Stefani Josephs, Moderatorin bei Radio Hochstift, interviewte kurzweilig und auf den Punkt gebracht die Vorsitzende der Hebammen im Kreis Paderborn, Marita Hölscher, die Gleichstellungsbeauftragte der Stadt Delbrück, Rita Köllner, sowie Marlene Winthuis vom VDK Salzkotten zu den „klassischen“ Frauenthemen „Geburt, dann alleinerziehend und schließlich ohne Rente“. 

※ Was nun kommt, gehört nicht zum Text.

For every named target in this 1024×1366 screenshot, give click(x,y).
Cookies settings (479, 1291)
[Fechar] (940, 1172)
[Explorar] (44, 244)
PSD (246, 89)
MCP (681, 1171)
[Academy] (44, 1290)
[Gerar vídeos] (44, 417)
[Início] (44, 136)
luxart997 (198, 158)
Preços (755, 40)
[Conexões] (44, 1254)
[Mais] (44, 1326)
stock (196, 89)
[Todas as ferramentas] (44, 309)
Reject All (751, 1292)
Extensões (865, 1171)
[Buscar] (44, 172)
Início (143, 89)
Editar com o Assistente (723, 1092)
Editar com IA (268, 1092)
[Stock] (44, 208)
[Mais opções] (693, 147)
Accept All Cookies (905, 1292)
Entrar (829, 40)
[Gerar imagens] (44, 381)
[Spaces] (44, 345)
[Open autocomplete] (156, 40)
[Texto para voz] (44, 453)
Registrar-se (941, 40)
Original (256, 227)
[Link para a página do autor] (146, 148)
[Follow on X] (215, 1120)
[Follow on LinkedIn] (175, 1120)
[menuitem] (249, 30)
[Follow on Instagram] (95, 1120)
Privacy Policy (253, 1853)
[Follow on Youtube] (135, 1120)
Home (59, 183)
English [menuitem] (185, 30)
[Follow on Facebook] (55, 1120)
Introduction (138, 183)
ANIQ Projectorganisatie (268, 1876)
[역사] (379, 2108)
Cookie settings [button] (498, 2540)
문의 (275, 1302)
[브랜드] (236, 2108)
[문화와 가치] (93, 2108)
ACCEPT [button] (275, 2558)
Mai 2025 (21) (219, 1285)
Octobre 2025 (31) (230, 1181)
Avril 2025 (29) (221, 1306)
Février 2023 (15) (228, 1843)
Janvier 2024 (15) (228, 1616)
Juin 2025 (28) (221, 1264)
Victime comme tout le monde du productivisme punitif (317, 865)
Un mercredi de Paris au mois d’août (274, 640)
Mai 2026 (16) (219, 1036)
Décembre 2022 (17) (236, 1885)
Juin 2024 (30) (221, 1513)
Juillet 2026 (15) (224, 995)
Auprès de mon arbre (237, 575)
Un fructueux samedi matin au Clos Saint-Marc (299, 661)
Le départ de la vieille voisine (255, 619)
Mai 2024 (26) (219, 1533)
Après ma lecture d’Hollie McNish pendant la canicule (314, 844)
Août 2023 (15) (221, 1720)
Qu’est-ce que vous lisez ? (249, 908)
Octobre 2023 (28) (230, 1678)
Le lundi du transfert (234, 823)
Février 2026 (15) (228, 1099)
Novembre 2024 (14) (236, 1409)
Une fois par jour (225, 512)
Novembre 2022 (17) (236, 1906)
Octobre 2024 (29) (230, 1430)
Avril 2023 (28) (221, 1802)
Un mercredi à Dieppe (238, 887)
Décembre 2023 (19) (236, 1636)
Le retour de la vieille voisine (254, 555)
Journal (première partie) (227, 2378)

Hölscher befürchtet, dass der Beruf der Hebamme vom Aussterben bedroht sei, zumal man von dieser Arbeit nicht leben könne. Der Trend zu mehr Kaiserschnitten verschärfe diesen Trend. Rita Köllner betonte, dass die Alleinerziehenden mit minderjährigen Kindern eine wachsende Familienform darstelle. In neun von zehn Fällen sei der alleinerziehende Elternteil die Mutter. Köllner bezeichnete es als Katastrophe, dass in sechs Prozent der Fälle Alleinerziehende trotz sozialversicherungspflichtiger Vollzeitarbeit weiterhin auf Leistungen nach dem SGB II angewiesen seien. Diese Familien müssten deshalb wirksam entlastet werden.


Marlene Winthuis vom VDK Salzkotten legte den Frauen eindringlich ans Herz, einen Beruf zu ergreifen und „den dann auch zu behalten“, so Winthuis. Wenn Frauen erst mal 10 Jahre raus seien aus dem Beruf, hieße das dann, im Berufsleben erst einmal neu anfangen, „Kaffee kochen und Abfall rausbringen“, so Winthuis.
Bea von Hoff & Die Nung überzeugte mit ihren selbstgeschriebenen Chansons, die vom Leben und der Liebe, vom Reifen und wahrer Selbstbestimmung erzählen, bis hin zur vielleicht leicht zartbitteren Erkenntnis: „Ich bin mein Paradies“.

Antje Balters schilderte humorvoll und schonungslos Episoden aus ihrem eigenen Leben mit Mann und fünf Kindern, skizzierte das Verhalten von Frauen zwischen Freundschaft und Rivalität. Sie erzählte von ihrem Burnout nach der Geburt der Zwillinge, als sie immer noch alles perfekt machen wollte. Heute sei sie gelassener. „Bei ihnen könne man vom Fußboden essen, da finde man immer was“, meinte sie lachend. Bis dahin war es ein weiter Weg. Auch sie versuchte sich an Regeln zu halten, ohne zu fragen, wer diese eigentlich aufgestellt habe. Trotz der fünf Kinder bügelte sie immer alles, aus Angst vor Kommentaren anderer Mütter. Bis eine Freundin sie darauf aufmerksam machte, dass sie dieses Spiel gar nicht gewinnen könne. Dann heiße es eben. „Ihre Kinder sehen ja immer aus wie aus dem Ei gepellt. Aber den Vorgarten musst Du Dir mal angucken“. Eine Freundin habe ihr von den Zeitbomben erzählt, die ihre Schwiegermutter immer nach ihren Besuchen hinterlasse.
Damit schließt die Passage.